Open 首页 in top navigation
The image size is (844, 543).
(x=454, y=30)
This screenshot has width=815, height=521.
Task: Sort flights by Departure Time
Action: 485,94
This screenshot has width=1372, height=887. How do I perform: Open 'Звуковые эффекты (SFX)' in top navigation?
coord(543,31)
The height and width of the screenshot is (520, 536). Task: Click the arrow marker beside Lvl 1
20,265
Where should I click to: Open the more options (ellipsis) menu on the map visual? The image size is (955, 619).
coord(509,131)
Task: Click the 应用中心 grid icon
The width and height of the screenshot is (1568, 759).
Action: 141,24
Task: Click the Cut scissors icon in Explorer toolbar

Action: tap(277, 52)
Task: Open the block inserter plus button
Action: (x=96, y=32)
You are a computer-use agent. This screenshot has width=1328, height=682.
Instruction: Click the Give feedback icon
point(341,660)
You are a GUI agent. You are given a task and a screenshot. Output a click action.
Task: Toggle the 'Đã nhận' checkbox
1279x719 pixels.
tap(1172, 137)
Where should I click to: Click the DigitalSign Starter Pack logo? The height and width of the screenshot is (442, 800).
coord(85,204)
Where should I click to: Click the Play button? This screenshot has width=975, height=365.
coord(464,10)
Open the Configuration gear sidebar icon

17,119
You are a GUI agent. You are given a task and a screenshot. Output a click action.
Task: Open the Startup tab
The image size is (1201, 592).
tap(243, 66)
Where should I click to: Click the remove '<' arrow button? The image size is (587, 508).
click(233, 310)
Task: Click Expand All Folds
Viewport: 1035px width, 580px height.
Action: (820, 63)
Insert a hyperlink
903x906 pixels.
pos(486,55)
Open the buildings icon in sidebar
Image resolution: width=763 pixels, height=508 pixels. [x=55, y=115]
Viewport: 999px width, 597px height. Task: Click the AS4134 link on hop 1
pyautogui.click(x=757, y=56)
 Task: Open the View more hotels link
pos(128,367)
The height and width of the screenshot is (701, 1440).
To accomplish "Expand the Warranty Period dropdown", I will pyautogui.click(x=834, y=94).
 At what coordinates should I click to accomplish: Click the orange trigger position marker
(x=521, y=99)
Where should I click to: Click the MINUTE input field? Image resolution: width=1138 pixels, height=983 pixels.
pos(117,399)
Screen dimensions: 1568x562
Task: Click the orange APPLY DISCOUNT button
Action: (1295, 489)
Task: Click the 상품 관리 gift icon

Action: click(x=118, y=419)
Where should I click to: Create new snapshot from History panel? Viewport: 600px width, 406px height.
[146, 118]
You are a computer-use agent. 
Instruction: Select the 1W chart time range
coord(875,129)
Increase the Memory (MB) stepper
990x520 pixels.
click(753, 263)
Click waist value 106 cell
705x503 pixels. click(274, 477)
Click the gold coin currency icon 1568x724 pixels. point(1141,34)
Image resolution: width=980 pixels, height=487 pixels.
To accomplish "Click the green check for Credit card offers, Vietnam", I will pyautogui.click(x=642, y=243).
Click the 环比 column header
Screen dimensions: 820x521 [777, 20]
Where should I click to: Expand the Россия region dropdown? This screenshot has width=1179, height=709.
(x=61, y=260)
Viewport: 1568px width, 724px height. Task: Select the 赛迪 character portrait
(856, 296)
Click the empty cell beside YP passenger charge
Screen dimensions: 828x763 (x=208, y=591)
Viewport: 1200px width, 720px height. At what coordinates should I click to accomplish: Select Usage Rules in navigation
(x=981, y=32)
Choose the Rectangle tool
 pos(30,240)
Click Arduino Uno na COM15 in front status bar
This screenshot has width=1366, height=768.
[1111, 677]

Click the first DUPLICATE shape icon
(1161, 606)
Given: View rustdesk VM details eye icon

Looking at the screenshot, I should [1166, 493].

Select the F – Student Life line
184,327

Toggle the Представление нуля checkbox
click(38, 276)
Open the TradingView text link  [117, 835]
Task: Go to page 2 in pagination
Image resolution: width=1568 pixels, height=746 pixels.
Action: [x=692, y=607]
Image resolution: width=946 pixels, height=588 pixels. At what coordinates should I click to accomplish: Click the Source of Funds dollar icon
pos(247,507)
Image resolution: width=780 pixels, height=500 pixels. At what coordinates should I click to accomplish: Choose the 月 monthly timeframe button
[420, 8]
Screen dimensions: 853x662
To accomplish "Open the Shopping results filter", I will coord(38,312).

━━━━━━━━

**Goal of the exercise:**
What is needed here is an exact copy of all the records above.

**Task solution:**
Open 首页 in top navigation
The image size is (844, 543).
(x=454, y=30)
This screenshot has width=815, height=521.
Task: Sort flights by Departure Time
Action: 485,94
This screenshot has width=1372, height=887. How do I perform: Open 'Звуковые эффекты (SFX)' in top navigation?
coord(543,31)
The height and width of the screenshot is (520, 536). Task: Click the arrow marker beside Lvl 1
20,265
Where should I click to: Open the more options (ellipsis) menu on the map visual? The image size is (955, 619).
coord(509,131)
Task: Click the 应用中心 grid icon
The width and height of the screenshot is (1568, 759).
Action: 141,24
Task: Click the Cut scissors icon in Explorer toolbar

Action: tap(277, 52)
Task: Open the block inserter plus button
Action: (x=96, y=32)
You are a computer-use agent. This screenshot has width=1328, height=682.
Instruction: Click the Give feedback icon
point(341,660)
You are a GUI agent. You are given a task and a screenshot. Output a click action.
Task: Toggle the 'Đã nhận' checkbox
1279x719 pixels.
tap(1172, 137)
Where should I click to: Click the DigitalSign Starter Pack logo? The height and width of the screenshot is (442, 800).
coord(85,204)
Where should I click to: Click the Play button? This screenshot has width=975, height=365.
coord(464,10)
Open the Configuration gear sidebar icon

17,119
You are a GUI agent. You are given a task and a screenshot. Output a click action.
Task: Open the Startup tab
The image size is (1201, 592).
tap(243, 66)
Where should I click to: Click the remove '<' arrow button? The image size is (587, 508).
click(233, 310)
Task: Click Expand All Folds
Viewport: 1035px width, 580px height.
Action: (820, 63)
Insert a hyperlink
903x906 pixels.
pos(486,55)
Open the buildings icon in sidebar
Image resolution: width=763 pixels, height=508 pixels. [x=55, y=115]
Viewport: 999px width, 597px height. Task: Click the AS4134 link on hop 1
pyautogui.click(x=757, y=56)
 Task: Open the View more hotels link
pos(128,367)
The height and width of the screenshot is (701, 1440).
To accomplish "Expand the Warranty Period dropdown", I will pyautogui.click(x=834, y=94).
 At what coordinates should I click to accomplish: Click the orange trigger position marker
(x=521, y=99)
Where should I click to: Click the MINUTE input field? Image resolution: width=1138 pixels, height=983 pixels.
pos(117,399)
Screen dimensions: 1568x562
Task: Click the orange APPLY DISCOUNT button
Action: (1295, 489)
Task: Click the 상품 관리 gift icon

Action: click(x=118, y=419)
Where should I click to: Create new snapshot from History panel? Viewport: 600px width, 406px height.
[146, 118]
You are a computer-use agent. 
Instruction: Select the 1W chart time range
coord(875,129)
Increase the Memory (MB) stepper
990x520 pixels.
click(753, 263)
Click waist value 106 cell
705x503 pixels. click(274, 477)
Click the gold coin currency icon 1568x724 pixels. point(1141,34)
Image resolution: width=980 pixels, height=487 pixels.
To accomplish "Click the green check for Credit card offers, Vietnam", I will pyautogui.click(x=642, y=243).
Click the 环比 column header
Screen dimensions: 820x521 [777, 20]
Where should I click to: Expand the Россия region dropdown? This screenshot has width=1179, height=709.
(x=61, y=260)
Viewport: 1568px width, 724px height. Task: Select the 赛迪 character portrait
(856, 296)
Click the empty cell beside YP passenger charge
Screen dimensions: 828x763 (x=208, y=591)
Viewport: 1200px width, 720px height. At what coordinates should I click to accomplish: Select Usage Rules in navigation
(x=981, y=32)
Choose the Rectangle tool
 pos(30,240)
Click Arduino Uno na COM15 in front status bar
This screenshot has width=1366, height=768.
[1111, 677]

Click the first DUPLICATE shape icon
(1161, 606)
Given: View rustdesk VM details eye icon

Looking at the screenshot, I should [1166, 493].

Select the F – Student Life line
184,327

Toggle the Представление нуля checkbox
click(38, 276)
Open the TradingView text link  [117, 835]
Task: Go to page 2 in pagination
Image resolution: width=1568 pixels, height=746 pixels.
Action: [x=692, y=607]
Image resolution: width=946 pixels, height=588 pixels. At what coordinates should I click to accomplish: Click the Source of Funds dollar icon
pos(247,507)
Image resolution: width=780 pixels, height=500 pixels. At what coordinates should I click to accomplish: Choose the 月 monthly timeframe button
[420, 8]
Screen dimensions: 853x662
To accomplish "Open the Shopping results filter", I will coord(38,312).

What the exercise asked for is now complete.